TEXT SHOWN:
"""
A graph consists of a set of vertices (sometimes called nodes in computer science) and edges. Each edge connects two vertices. In a undirected graph, edges have no direction: two vertices are either connected by an edge or they are not. In a directed graph, each edge has a direction: it points from one vertex to another. A graph is dense if it has many edges relative to its number of vertices, and sparse if it has few such edges. Some graphs are weighted, in which case every edge has a number called its weight.
Graphs are fundamental in computer science. Many problems can be expressed in terms of graphs, and we can answer many interesting questions using graph algorithms.
Often we will assume that each vertex in a graph has a unique id. Sometimes ids are integers; in a graph with V vertices, typically these integers will range from 0 through (V - 1). Here is one such undirected graph:
Alternatively, we may sometimes assume that vertex ids are strings, or belong to some other data type.
How may we store
a graph with V vertices in memory? As one possibility, we can use
adjacency-matrix representation. Assuming that each vertex has
an integer id, the graph will be
stored as a two-dimensional
array
g of booleans, with dimensions V
x V. In Python, g will be a list of
lists. In this
representation, g[i][j]
is true if and only there is an
edge from vertex i to vertex j.
"""
GIVEN DATA:
"""
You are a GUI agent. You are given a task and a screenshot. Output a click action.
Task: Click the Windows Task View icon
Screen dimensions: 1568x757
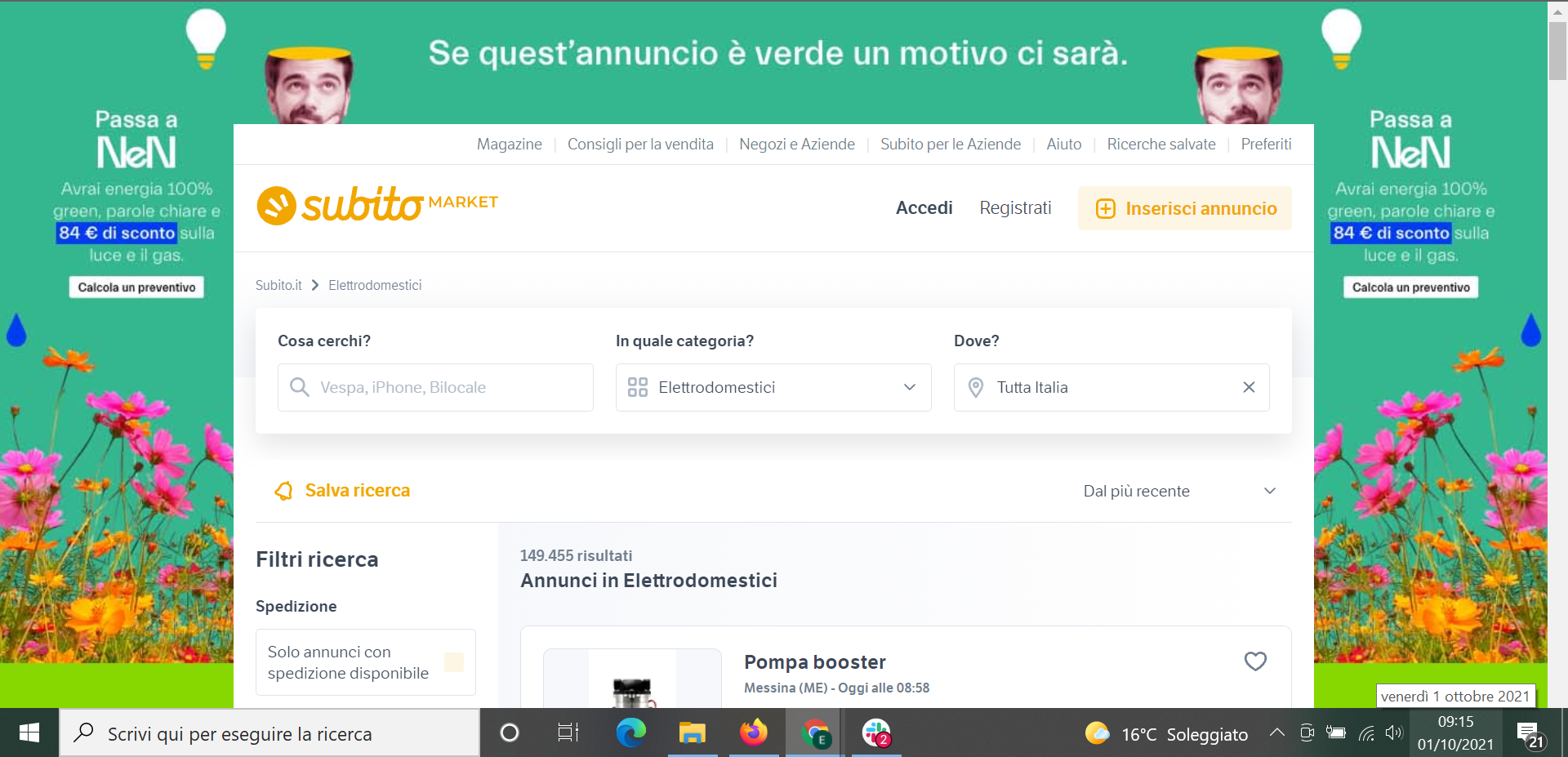(568, 733)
"""
WORK TO DO:
**1.** Reproduce the passage on graphs from "How may we store" up to and including "to vertex j.".
**2.** Answer these about the passage on graphs:
(a) What are vertices sometimes called in computer science?
(b) When a graph has V vertices with integer ids, what range do those ids typically cover?
(c) In the adjacency-matrix representation, what kind of Python structure is g?
**3.** Please carry the passage on graphs forward with the next paragraph, picking up right after its last sentence.

EXPECTED RESPONSES:
**1.**
How may we store
a graph with V vertices in memory? As one possibility, we can use
adjacency-matrix representation. Assuming that each vertex has
an integer id, the graph will be
stored as a two-dimensional
array
g of booleans, with dimensions V
x V. In Python, g will be a list of
lists. In this
representation, g[i][j]
is true if and only there is an
edge from vertex i to vertex j.

**2.**
(a) Nodes.
(b) From 0 through (V - 1).
(c) A list of lists.

**3.**
If the graph is
undirected, then the adjacency matrix will be symmetric:
g[i][j]
= g[j][i]
for all i and j.
Here is an adjacency-matrix representation of the undirected graph above. Notice that it is symmetric:
graph = [ [False, True, True, False, False, True, True], [True, False, False, False, False, False, False], [True, False, False, False, False, False, False], [False, False, False, False, True, True, False], [False, False, False, True, False, True, True], [True, False, False, True, True, False, False], [True, False, False, False, True, False, False] ]
Also notice that all the entries along the main diagonal are False. That's because the graph has no self-edges, i.e. edges from a vertex to itself.
Alternatively,
we can use
adjacency-list representation,
in which for each vertex we store an adjacency list,
i.e. a list of its adjacent
vertices. Assuming that vertex
ids are integers, then in
Python this representation will generally take the form of a list
of lists
of
integers. For a graph g, g[i]
is the
adjacency list of i, i.e. a list of ids of vertices adjacent to i.
(If the graph is directed, then more specifically g[i] is a list of
vertices to which there are edges leading from i.)
When we store an undirected graph in adjacency-list representation, then if there is an edge from u to v we store u in v’s adjacency list and also store v in u’s adjacency list.
Here is an adjacency-list representation of the undirected graph above:
graph = [ [1, 2, 5, 6], # neighbors of 0 [0], # neighbors of 1 [0], # … [4, 5], [3, 5, 6], [0, 3, 4], [0, 4] ]
Now, the order of the vertices in each adjacency list does not matter. So we could actually store each list of neighbors as a Python set rather than a list; then the entire structure will be a list of sets of integers:
graph = [ {1, 2, 5, 6}, # neighbors of 0 {0}, # neighbors of 1 …
However, if most vertices have only a small number of neighbors than a list representation will generally be more efficient.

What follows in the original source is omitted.